• _EXERCISE INSTRUCTIONS_
All lines from the first line of the material up to and including the line with "Image resolution: width=485" must be copied exactly, and no others.
.....
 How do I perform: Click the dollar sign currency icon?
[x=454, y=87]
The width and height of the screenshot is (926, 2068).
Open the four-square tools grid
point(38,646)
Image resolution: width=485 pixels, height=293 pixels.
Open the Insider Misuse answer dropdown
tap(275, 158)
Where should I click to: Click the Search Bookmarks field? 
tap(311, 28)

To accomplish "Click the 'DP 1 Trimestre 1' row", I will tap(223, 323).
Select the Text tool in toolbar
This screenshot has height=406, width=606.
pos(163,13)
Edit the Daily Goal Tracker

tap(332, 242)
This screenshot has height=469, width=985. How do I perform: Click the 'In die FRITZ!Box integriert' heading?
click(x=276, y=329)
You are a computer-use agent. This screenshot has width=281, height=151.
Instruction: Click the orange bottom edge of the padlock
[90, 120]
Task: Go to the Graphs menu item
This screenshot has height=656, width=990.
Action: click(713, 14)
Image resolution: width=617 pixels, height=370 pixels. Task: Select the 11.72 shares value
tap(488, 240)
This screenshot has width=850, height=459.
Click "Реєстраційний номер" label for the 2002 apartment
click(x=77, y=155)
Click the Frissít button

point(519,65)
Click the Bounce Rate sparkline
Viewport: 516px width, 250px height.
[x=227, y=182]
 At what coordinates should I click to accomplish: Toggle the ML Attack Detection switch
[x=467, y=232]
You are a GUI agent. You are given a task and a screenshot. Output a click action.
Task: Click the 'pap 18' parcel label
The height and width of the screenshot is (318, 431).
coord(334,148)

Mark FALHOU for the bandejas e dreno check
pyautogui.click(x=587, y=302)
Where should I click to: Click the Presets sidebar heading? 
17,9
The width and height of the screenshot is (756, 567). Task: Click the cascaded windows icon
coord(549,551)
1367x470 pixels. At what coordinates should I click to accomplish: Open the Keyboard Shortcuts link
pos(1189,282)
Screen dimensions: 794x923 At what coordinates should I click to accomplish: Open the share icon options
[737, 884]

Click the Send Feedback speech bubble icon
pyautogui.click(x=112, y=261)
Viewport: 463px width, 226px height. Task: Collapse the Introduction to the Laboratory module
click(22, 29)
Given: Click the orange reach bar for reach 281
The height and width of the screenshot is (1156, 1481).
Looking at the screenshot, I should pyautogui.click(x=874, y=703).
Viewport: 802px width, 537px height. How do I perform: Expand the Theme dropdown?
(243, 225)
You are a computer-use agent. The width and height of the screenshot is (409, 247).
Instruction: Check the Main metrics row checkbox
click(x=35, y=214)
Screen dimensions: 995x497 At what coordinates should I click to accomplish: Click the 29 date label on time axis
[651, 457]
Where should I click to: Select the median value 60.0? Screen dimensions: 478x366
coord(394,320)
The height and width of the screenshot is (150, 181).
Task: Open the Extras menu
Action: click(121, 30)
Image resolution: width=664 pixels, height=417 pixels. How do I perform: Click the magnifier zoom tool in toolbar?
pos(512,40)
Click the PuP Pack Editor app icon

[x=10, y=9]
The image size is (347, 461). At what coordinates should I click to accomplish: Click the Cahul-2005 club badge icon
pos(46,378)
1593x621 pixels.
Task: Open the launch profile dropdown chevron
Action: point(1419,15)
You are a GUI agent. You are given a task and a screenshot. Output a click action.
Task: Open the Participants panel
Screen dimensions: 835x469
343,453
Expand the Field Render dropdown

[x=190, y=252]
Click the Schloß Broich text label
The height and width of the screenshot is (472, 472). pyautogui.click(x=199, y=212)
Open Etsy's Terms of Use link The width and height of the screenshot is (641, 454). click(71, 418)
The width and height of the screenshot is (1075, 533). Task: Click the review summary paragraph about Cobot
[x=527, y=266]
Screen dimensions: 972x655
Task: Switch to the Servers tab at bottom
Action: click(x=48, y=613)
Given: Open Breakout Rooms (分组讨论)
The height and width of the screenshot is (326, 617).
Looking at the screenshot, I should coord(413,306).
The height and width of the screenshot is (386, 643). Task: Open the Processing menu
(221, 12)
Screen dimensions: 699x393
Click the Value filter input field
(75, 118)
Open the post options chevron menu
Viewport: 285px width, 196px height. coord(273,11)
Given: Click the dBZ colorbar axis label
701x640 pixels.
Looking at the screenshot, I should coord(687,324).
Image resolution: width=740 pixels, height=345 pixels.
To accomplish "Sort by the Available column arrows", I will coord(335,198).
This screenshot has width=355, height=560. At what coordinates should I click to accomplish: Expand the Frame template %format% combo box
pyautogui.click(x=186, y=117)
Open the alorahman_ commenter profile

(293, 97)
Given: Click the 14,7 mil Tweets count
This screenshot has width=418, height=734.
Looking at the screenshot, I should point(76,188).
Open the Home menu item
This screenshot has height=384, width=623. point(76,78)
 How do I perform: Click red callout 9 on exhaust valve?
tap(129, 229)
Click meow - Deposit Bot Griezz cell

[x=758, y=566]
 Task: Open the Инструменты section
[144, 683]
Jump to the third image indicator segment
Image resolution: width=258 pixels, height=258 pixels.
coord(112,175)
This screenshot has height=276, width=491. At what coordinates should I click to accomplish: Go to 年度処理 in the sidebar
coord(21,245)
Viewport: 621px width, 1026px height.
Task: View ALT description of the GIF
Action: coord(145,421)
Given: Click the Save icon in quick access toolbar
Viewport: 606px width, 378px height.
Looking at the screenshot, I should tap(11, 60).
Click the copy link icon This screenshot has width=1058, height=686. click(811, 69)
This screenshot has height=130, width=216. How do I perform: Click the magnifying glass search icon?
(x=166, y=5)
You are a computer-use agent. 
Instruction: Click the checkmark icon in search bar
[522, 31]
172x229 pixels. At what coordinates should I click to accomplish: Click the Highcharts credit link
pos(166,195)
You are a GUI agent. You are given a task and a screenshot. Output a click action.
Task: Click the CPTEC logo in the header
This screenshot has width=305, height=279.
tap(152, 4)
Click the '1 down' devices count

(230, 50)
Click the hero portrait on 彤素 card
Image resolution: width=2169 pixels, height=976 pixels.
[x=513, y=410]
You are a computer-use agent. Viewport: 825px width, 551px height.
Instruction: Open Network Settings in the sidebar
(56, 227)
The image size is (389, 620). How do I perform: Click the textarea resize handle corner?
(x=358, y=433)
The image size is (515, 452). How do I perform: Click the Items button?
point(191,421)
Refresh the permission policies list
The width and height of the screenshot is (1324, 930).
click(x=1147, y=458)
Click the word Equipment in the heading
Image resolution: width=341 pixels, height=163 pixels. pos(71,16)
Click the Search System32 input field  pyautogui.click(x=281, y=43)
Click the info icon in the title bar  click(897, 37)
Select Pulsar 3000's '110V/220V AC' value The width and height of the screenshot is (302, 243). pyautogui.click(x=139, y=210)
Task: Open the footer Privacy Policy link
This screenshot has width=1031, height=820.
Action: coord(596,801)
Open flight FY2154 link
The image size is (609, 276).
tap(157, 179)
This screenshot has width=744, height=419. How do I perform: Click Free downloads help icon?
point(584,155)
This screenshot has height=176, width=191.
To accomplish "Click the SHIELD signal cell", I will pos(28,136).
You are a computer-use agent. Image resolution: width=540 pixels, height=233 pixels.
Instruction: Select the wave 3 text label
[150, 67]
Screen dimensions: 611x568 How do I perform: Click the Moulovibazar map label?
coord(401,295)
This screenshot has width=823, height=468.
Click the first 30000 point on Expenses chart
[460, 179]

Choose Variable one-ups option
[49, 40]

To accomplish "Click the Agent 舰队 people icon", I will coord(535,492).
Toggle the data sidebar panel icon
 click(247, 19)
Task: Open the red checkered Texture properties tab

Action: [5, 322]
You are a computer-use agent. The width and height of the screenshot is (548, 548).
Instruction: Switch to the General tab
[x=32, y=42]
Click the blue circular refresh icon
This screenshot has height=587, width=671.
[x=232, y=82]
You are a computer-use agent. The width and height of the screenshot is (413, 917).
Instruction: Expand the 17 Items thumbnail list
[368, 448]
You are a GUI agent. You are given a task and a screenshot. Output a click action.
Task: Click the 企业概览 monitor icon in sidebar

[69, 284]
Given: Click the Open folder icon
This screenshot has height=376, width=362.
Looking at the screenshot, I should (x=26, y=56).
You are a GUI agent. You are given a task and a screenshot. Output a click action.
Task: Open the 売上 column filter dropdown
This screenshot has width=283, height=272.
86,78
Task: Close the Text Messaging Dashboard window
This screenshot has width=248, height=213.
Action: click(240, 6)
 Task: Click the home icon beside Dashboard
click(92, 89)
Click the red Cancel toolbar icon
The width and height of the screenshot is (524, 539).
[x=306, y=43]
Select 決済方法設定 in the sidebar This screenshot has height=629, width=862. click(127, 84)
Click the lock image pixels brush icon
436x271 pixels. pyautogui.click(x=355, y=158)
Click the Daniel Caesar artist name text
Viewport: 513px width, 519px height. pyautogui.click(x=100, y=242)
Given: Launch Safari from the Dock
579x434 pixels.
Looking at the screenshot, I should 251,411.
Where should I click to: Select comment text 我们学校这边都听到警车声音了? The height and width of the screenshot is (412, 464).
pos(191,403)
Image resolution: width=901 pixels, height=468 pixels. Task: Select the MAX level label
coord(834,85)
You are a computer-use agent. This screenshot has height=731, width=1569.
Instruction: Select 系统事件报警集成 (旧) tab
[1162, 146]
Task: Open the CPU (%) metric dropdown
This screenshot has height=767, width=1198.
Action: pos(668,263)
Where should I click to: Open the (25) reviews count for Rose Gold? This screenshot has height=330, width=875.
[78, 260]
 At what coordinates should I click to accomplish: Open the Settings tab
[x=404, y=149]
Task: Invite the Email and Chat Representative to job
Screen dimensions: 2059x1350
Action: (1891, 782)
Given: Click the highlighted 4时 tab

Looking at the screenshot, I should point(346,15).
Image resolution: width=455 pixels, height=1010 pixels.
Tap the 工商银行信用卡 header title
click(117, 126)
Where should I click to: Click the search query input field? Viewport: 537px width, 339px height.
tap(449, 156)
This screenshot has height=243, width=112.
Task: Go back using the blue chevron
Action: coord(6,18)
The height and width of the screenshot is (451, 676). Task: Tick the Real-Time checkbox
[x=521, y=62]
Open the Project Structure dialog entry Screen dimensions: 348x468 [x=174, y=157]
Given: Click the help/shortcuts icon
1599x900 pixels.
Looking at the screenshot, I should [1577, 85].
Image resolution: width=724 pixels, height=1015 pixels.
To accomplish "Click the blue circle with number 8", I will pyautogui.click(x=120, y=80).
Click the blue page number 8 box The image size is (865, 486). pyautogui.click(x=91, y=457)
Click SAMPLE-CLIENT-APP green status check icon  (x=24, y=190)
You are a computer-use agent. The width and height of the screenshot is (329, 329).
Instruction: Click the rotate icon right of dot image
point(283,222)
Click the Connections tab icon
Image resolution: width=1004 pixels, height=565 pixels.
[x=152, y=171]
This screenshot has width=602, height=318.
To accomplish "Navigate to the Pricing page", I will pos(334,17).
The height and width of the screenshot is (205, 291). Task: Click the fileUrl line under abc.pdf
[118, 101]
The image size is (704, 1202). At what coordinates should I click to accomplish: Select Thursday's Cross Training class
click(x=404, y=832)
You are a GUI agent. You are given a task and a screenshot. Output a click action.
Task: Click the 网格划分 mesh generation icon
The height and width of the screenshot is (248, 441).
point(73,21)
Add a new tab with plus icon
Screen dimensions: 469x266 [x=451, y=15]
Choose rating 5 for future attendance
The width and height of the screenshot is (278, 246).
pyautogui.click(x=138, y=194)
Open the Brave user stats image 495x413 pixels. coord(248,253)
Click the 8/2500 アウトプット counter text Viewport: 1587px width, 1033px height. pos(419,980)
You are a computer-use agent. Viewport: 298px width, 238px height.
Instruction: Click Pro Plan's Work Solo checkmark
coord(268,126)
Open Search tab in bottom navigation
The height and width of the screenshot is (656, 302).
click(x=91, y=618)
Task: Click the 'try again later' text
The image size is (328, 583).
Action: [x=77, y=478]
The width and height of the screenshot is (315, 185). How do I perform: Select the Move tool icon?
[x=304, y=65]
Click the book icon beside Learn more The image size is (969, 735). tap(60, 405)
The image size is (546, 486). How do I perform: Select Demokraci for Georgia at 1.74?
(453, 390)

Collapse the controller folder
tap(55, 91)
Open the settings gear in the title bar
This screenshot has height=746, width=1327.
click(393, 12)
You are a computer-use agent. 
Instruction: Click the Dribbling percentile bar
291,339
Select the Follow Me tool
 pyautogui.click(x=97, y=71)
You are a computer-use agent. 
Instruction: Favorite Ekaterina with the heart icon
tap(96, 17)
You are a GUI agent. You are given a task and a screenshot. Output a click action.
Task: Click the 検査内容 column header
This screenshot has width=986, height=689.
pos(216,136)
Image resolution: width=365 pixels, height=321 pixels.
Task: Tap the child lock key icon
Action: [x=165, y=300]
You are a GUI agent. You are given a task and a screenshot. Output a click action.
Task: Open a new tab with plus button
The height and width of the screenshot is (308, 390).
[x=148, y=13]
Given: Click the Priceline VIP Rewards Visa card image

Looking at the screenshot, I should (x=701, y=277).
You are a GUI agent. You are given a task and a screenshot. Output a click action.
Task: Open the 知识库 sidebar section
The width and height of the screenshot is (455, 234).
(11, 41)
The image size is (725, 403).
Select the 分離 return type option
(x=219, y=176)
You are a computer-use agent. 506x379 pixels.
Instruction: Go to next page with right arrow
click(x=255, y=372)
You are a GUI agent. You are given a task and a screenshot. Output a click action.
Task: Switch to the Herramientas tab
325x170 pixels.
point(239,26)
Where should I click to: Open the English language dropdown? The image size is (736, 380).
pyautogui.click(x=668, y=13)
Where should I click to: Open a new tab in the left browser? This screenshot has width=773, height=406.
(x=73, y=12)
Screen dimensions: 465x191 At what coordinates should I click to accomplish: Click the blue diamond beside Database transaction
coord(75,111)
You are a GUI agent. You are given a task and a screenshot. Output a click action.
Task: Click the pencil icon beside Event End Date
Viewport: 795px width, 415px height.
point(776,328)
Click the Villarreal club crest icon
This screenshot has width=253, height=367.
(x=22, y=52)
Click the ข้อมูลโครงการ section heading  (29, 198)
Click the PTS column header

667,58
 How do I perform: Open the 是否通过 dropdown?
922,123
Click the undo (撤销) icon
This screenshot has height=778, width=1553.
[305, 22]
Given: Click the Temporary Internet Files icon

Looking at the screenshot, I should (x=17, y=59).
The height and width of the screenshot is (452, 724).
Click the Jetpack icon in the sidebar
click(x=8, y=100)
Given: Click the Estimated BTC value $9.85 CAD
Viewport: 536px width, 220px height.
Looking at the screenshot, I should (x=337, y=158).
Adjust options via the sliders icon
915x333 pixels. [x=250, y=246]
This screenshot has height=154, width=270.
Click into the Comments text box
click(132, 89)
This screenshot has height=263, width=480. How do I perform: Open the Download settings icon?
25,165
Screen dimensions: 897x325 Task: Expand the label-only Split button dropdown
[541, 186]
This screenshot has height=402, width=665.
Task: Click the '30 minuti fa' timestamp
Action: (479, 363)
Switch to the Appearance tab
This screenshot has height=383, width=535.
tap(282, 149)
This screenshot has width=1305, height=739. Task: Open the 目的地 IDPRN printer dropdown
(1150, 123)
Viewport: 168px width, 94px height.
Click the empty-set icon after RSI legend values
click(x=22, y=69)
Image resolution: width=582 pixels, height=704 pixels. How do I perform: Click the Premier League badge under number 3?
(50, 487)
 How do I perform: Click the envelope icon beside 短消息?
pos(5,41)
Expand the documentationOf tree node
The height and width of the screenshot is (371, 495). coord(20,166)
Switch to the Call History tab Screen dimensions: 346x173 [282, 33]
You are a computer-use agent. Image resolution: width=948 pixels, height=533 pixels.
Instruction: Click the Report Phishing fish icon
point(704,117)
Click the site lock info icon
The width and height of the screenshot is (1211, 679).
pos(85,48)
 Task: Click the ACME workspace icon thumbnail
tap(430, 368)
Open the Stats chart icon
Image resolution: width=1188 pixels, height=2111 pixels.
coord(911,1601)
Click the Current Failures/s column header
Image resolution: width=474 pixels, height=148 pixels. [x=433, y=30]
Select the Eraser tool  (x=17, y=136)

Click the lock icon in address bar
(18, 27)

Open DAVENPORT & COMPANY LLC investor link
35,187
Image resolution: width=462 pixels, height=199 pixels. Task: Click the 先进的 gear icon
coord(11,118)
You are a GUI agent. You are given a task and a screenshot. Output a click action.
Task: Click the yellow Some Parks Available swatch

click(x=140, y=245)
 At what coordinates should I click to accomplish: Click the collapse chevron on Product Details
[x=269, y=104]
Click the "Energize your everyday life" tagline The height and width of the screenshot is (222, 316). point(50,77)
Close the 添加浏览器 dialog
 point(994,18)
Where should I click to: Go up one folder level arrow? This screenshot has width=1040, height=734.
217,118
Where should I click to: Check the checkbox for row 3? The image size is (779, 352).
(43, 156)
.....
• _SOLVED PROBLEM_
 How do I perform: Click the dollar sign currency icon?
[x=454, y=87]
The width and height of the screenshot is (926, 2068).
Open the four-square tools grid
point(38,646)
Image resolution: width=485 pixels, height=293 pixels.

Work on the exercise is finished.